13 Nonclinical Toxicology ⮝

13.1 Carcinogenesis, Mutagenesis, Impairment of Fertility

Carcinogenesis

Carcinogenicity studies were conducted in which modafinil (a mixture of R- and S-modafinil) was administered in the diet to mice for 78 weeks and to rats for 104 weeks at doses of 6, 30, and 60 mg/kg/day. The highest doses studied were associated with plasma modafinil exposures (AUC) less than that in humans at the recommended human dose (RHD) of modafinil (200 mg/day). There was no evidence of tumorigenesis associated with modafinil administration in these studies. However, the mouse study was inadequate because the high dose was not a maximum tolerated dose (MTD). In a mouse carcinogenicity study in which armodafinil (the R-enantiomer of modafinil) was administered at oral doses of up to 300 mg/kg/day in males and 100 mg/kg/day in females for approximately 2 years, no tumorigenic effects were observed. The highest doses studied, which were considered MTDs, were associated with plasma armodafinil exposures less than (females) or 2 times (males) that in humans at the RHD of modafinil.

Mutagenesis

Modafinil was negative in a series of in vitro (i.e., bacterial reverse mutation, mouse lymphoma tk, chromosomal aberration in human lymphocytes, cell transformation in BALB/3T3 mouse embryo cells) or in vivo (mouse bone marrow micronucleus) assays.

Impairment of Fertility

Oral administration of modafinil (doses of up to 480 mg/kg/day) to male and female rats prior to and throughout mating, and continuing in females through day 7 of gestation produced an increase in the time to mate at the highest dose; no effects were observed on other fertility or reproductive parameters. The no-effect dose of 240 mg/kg/day was associated with a plasma modafinil AUC less than that in humans at the RHD of modafinil.

14 Clinical Studies ⮝

14.1 Narcolepsy

The effectiveness of modafinil in improving wakefulness in adult patients with excessive sleepiness associated with narcolepsy was established in two U.S. 9-week, multi-center, placebo-controlled, parallel-group, double-blind studies of outpatients who met the criteria for narcolepsy. A total of 558 patients were randomized to receive modafinil 200 or 400 mg/day, or placebo. The criteria for narcolepsy include either: 1) recurrent daytime naps or lapses into sleep that occur almost daily for at least three months, plus sudden bilateral loss of postural muscle tone in association with intense emotion (cataplexy); or 2) a complaint of excessive sleepiness or sudden muscle weakness with associated features: sleep paralysis, hypnagogic hallucinations, automatic behaviors, disrupted major sleep episode; and polysomnography demonstrating one of the following: sleep latency less than 10 minutes or rapid eye movement (REM) sleep latency less than 20 minutes. For entry into these studies, all patients were required to have objectively documented excessive daytime sleepiness, via a Multiple Sleep Latency Test (MSLT) with two or more sleep onset REM periods and the absence of any other clinically significant active medical or psychiatric disorder. The MSLT, an objective polysomnographic assessment of the patient s ability to fall asleep in an unstimulating environment, measured latency (in minutes) to sleep onset averaged over 4 test sessions at 2-hour intervals. For each test session, the subject was told to lie quietly and attempt to sleep. Each test session was terminated after 20 minutes if no sleep occurred or 15 minutes after sleep onset.

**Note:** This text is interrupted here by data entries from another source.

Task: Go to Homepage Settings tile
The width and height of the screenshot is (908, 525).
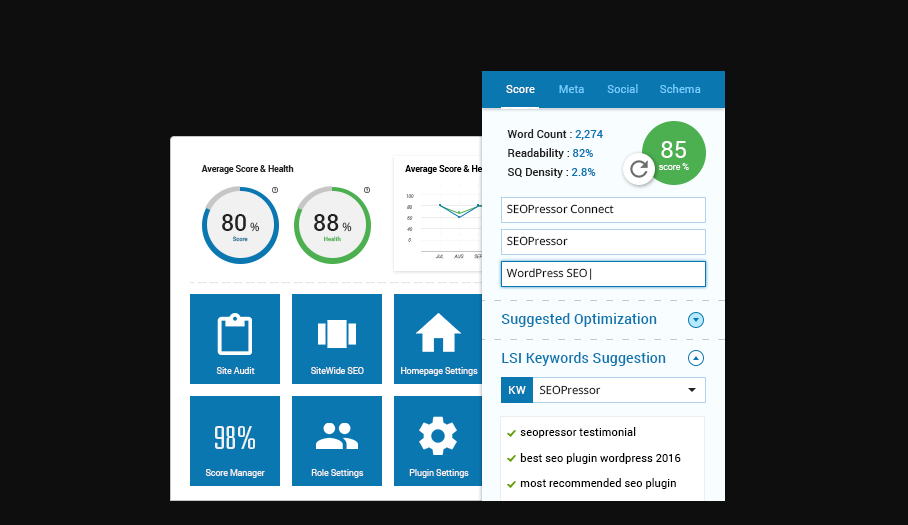Action: coord(438,339)
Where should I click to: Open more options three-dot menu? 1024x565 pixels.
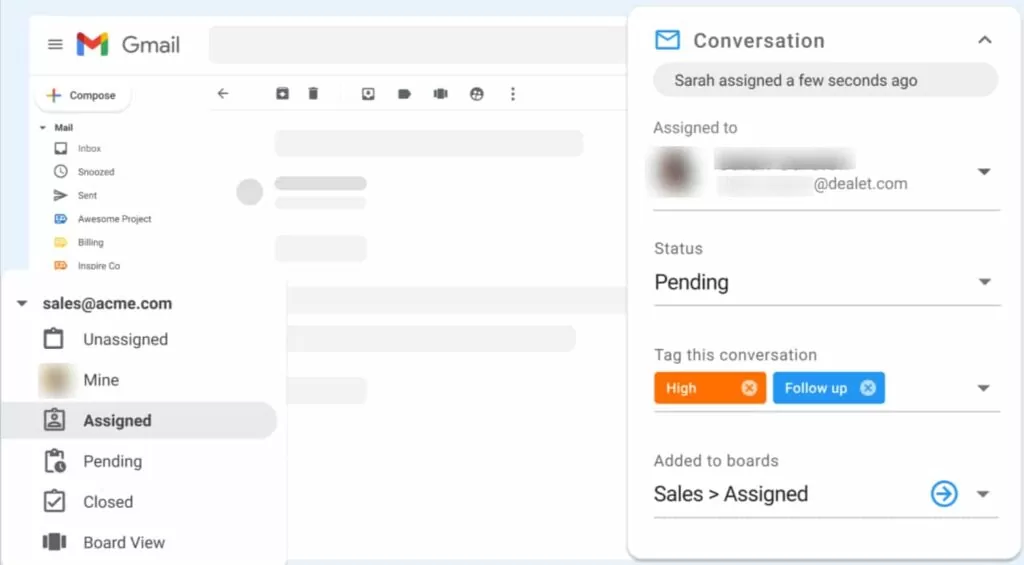[513, 94]
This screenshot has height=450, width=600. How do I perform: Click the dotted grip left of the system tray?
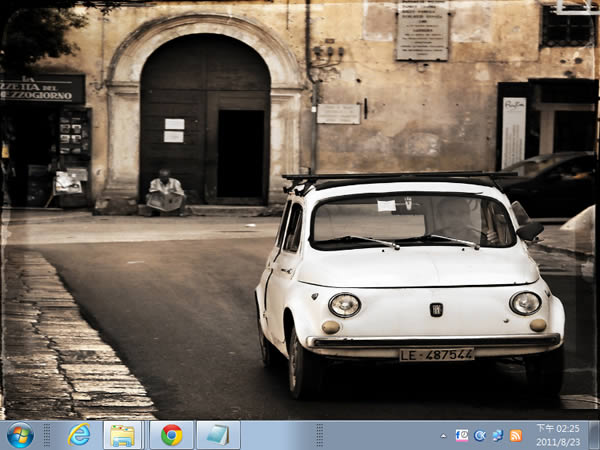[x=320, y=435]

In both studies, the primary measures of effectiveness were: 1) sleep latency, as assessed by the Maintenance of Wakefulness Test (MWT); and 2) the change in the patient s overall disease status, as measured by the Clinical Global Impression of Change (CGI-C). For a successful trial, both measures had to show statistically significant improvement.

The MWT measures latency (in minutes) to sleep onset averaged over 4 test sessions at 2 hour intervals following nocturnal polysomnography. For each test session, the subject was asked to attempt to remain awake without using extraordinary measures. Each test session was terminated after 20 minutes if no sleep occurred or 10 minutes after sleep onset. The CGI-C is a 7-point scale, centered at No Change, and ranging from Very Much Worse to Very Much Improved. Patients were rated by evaluators who had no access to any data about the patients other than a measure of their baseline severity. Evaluators were not given any specific guidance about the criteria they were to apply when rating patients.

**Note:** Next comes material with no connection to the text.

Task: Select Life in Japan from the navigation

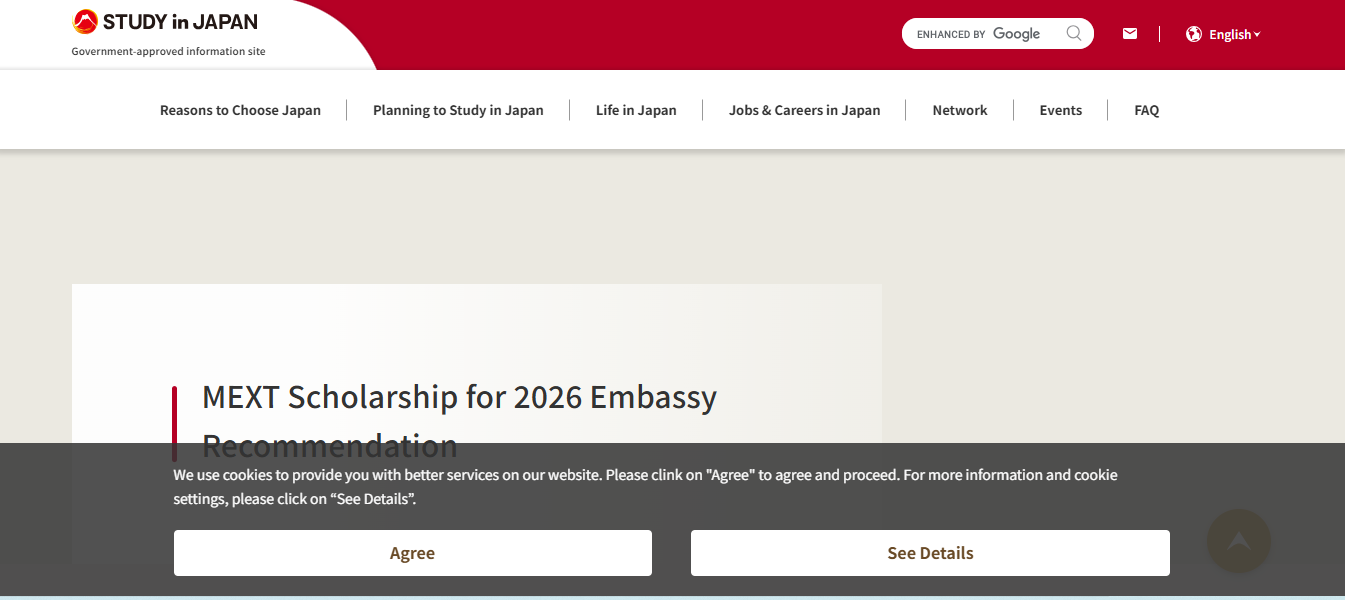Action: point(636,110)
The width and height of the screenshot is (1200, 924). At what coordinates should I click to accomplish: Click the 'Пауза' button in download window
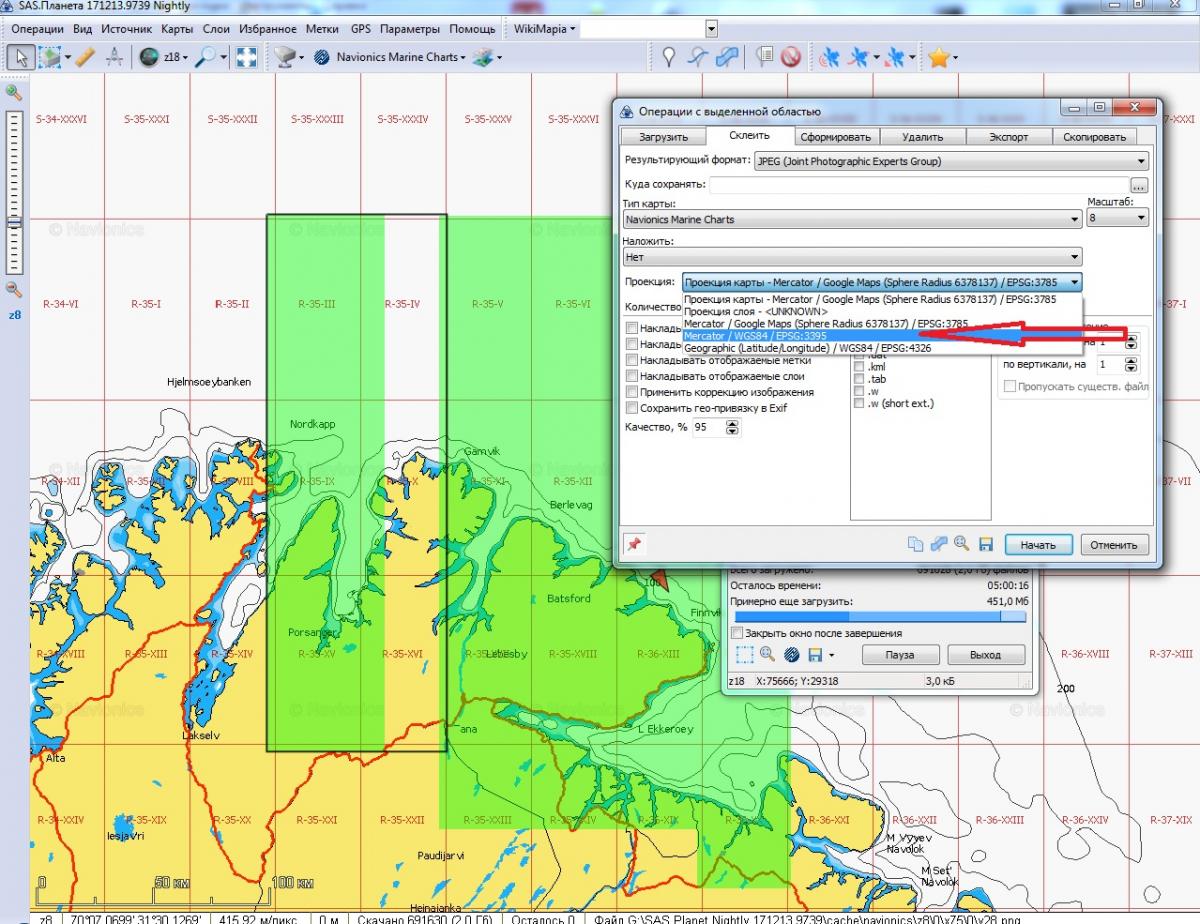899,655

Both studies demonstrated improvement in objective and subjective measures of excessive daytime sleepiness for both the 200 mg and 400 mg doses compared to placebo. Patients treated with modafinil showed a statistically significantly enhanced ability to remain awake on the MWT at each dose compared to placebo at final visit (Table 2). A statistically significantly greater number of patients treated with modafinil at each dose showed improvement in overall clinical condition as rated by the CGI-C scale at final visit (Table 3).

Nighttime sleep measured with polysomnography was not affected by the use of modafinil.

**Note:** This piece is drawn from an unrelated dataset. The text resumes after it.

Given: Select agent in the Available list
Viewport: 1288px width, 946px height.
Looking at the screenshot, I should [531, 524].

14.2 Obstructive Sleep Apnea (OSA)

The effectiveness of modafinil in improving wakefulness in patients with excessive sleepiness associated with OSA was established in two multi-center, placebo-controlled clinical studies of patients who met the criteria for OSA. The criteria include either: 1) excessive sleepiness or insomnia, plus frequent episodes of impaired breathing during sleep, and associated features such as loud snoring, morning headaches and dry mouth upon awakening; or 2) excessive sleepiness or insomnia and polysomnography demonstrating one of the following: more than five obstructive apneas, each greater than 10 seconds in duration, per hour of sleep and one or more of the following: frequent arousals from sleep associated with the apneas, bradytachycardia, and arterial oxygen desaturation in association with the apneas. In addition, for entry into these studies, all patients were required to have excessive sleepiness as demonstrated by a score 10 on the Epworth Sleepiness Scale (ESS), despite treatment with continuous positive airway pressure (CPAP). Evidence that CPAP was effective in reducing episodes of apnea/hypopnea was required along with documentation of CPAP use.

In the first study, a 12-week trial, a total of 327 patients with OSA were randomized to receive modafinil 200 mg/day, modafinil 400 mg/day, or matching placebo. The majority of patients (80%) were fully compliant with CPAP, defined as CPAP use greater than 4 hours/night on > 70% of nights. The remainder were partially CPAP compliant, defined as CPAP use < 4 hours/night on >30% of nights. CPAP use continued throughout the study. The primary measures of effectiveness were 1) sleep latency, as assessed by the Maintenance of Wakefulness Test (MWT) and 2) the change in the patient s overall disease status, as measured by the Clinical Global Impression of Change (CGI-C) at the final visit [ see Clinical Studies (14.1) for a description of these measures].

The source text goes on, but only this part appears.